=== TEXTO PROPORCIONADO ===
============================================================
Hablemos en serio, pedir una devaluación para ser competitivos es una trampa mortal. Sí, te licúa costos en el corto plazo, te da un respirador artificial por unos meses, pero el costo social y económico es devastador. Nuestra gente pierde poder adquisitivo, el mercado interno se desploma —y recordemos que la mayoría de ustedes vive de ese mercado interno— y, lo que es peor para el industrial que quiere jugar en primera, se le cierra el grifo de la tecnología. Porque una industria que se precie, que quiera ganar productividad real, necesita "fierros", necesita importar maquinaria de punta, necesita insumos que en la mayoría de las veces no se fabrican acá. Con un tipo de cambio por las nubes, ¿quién puede reequiparse? Nadie. Entonces, perdemos el tren de la historia, nos quedamos con máquinas atadas con alambre mientras el mundo avanza a velocidad luz.
El verdadero partido, el que define si sobrevivimos o si bajamos la persiana, no se juega en la pizarra del Banco Central, sino en la productividad de las empresas pero también, en la ventanilla de la AFIP y de los fiscos provinciales y municipales. La competitividad estructural no se arregla tocando el dólar, se arregla sacándole la mochila de plomo al que produce. Y para muestra, basta simplemente cruzar la frontera y mirar qué está haciendo nuestro vecino, Paraguay. La comparación no es odiosa, es directamente escandalosa; es un baño de realidad fría que nos debería despabilar de una buena vez.
Imaginen por un segundo que pueden mudar su fábrica unos kilómetros al norte. Misma región, clima similar, pero reglas de juego que parecen de otro planeta. Empecemos por lo básico, el consumo. Cuando ustedes venden un producto acá, el Estado se lleva una tajada gigante antes de que el cliente lo disfrute. Hablamos del IVA. En Paraguay, ese industrial paga un 10%. Nosotros, un 21%. De arranque, nuestros precios tienen un sobrepeso fiscal que los deja fuera de carrera o le quita un pedazo enorme de ingreso disponible a nuestro consumidor. ¿Cómo competís así?
============================================================
=== DATOS DISPONIBLES ===
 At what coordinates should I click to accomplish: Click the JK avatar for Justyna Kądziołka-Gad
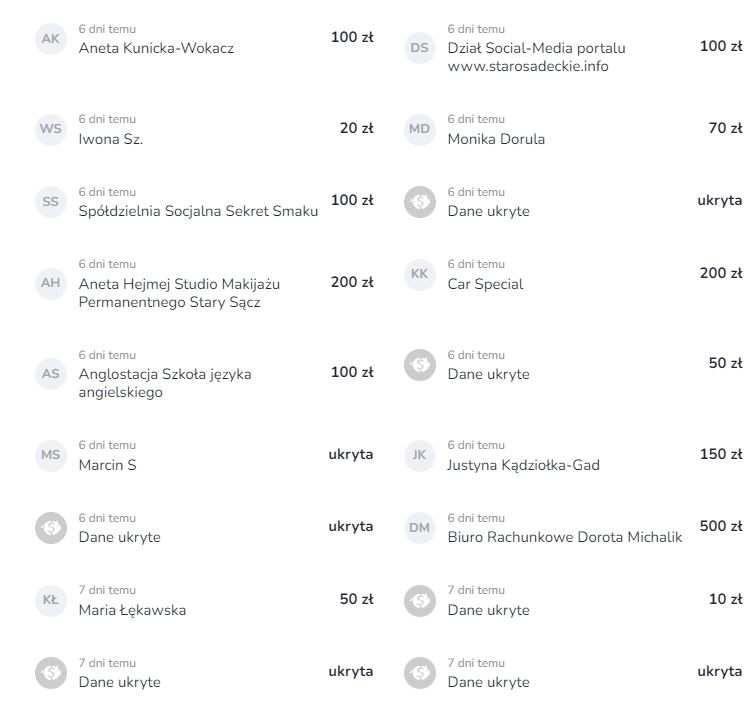[x=419, y=455]
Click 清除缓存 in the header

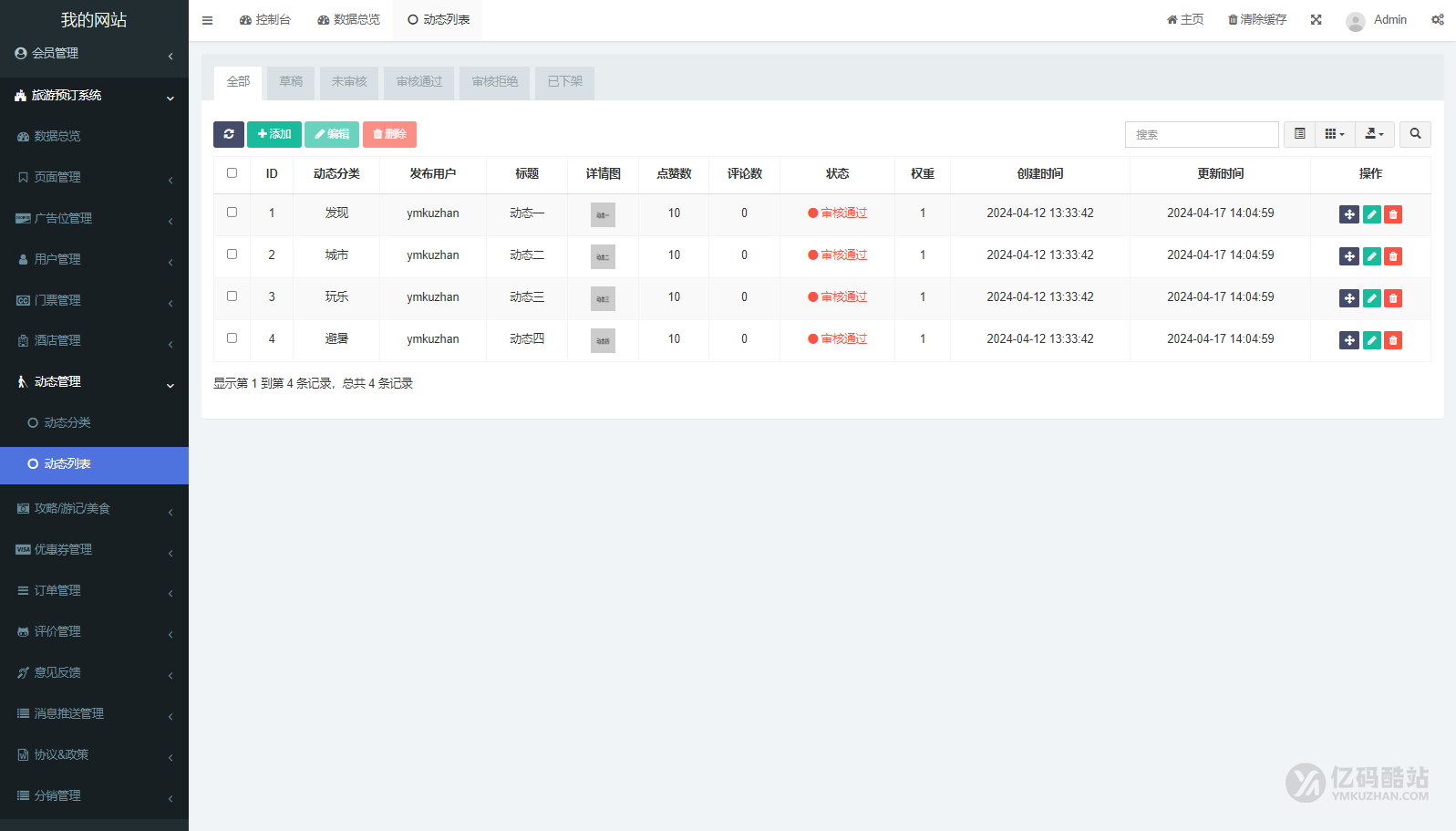tap(1257, 20)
============================================================
=== OBJETIVO DEL EJERCICIO ===
Transcribe del texto de arriba sobre la devaluación y la competitividad todo el pasaje que va desde "Imaginen por un" hasta "consumidor. ¿Cómo competís así?", sin cambiar nada.

=== RESPUESTA A LA TAREA ===
Imaginen por un segundo que pueden mudar su fábrica unos kilómetros al norte. Misma región, clima similar, pero reglas de juego que parecen de otro planeta. Empecemos por lo básico, el consumo. Cuando ustedes venden un producto acá, el Estado se lleva una tajada gigante antes de que el cliente lo disfrute. Hablamos del IVA. En Paraguay, ese industrial paga un 10%. Nosotros, un 21%. De arranque, nuestros precios tienen un sobrepeso fiscal que los deja fuera de carrera o le quita un pedazo enorme de ingreso disponible a nuestro consumidor. ¿Cómo competís así?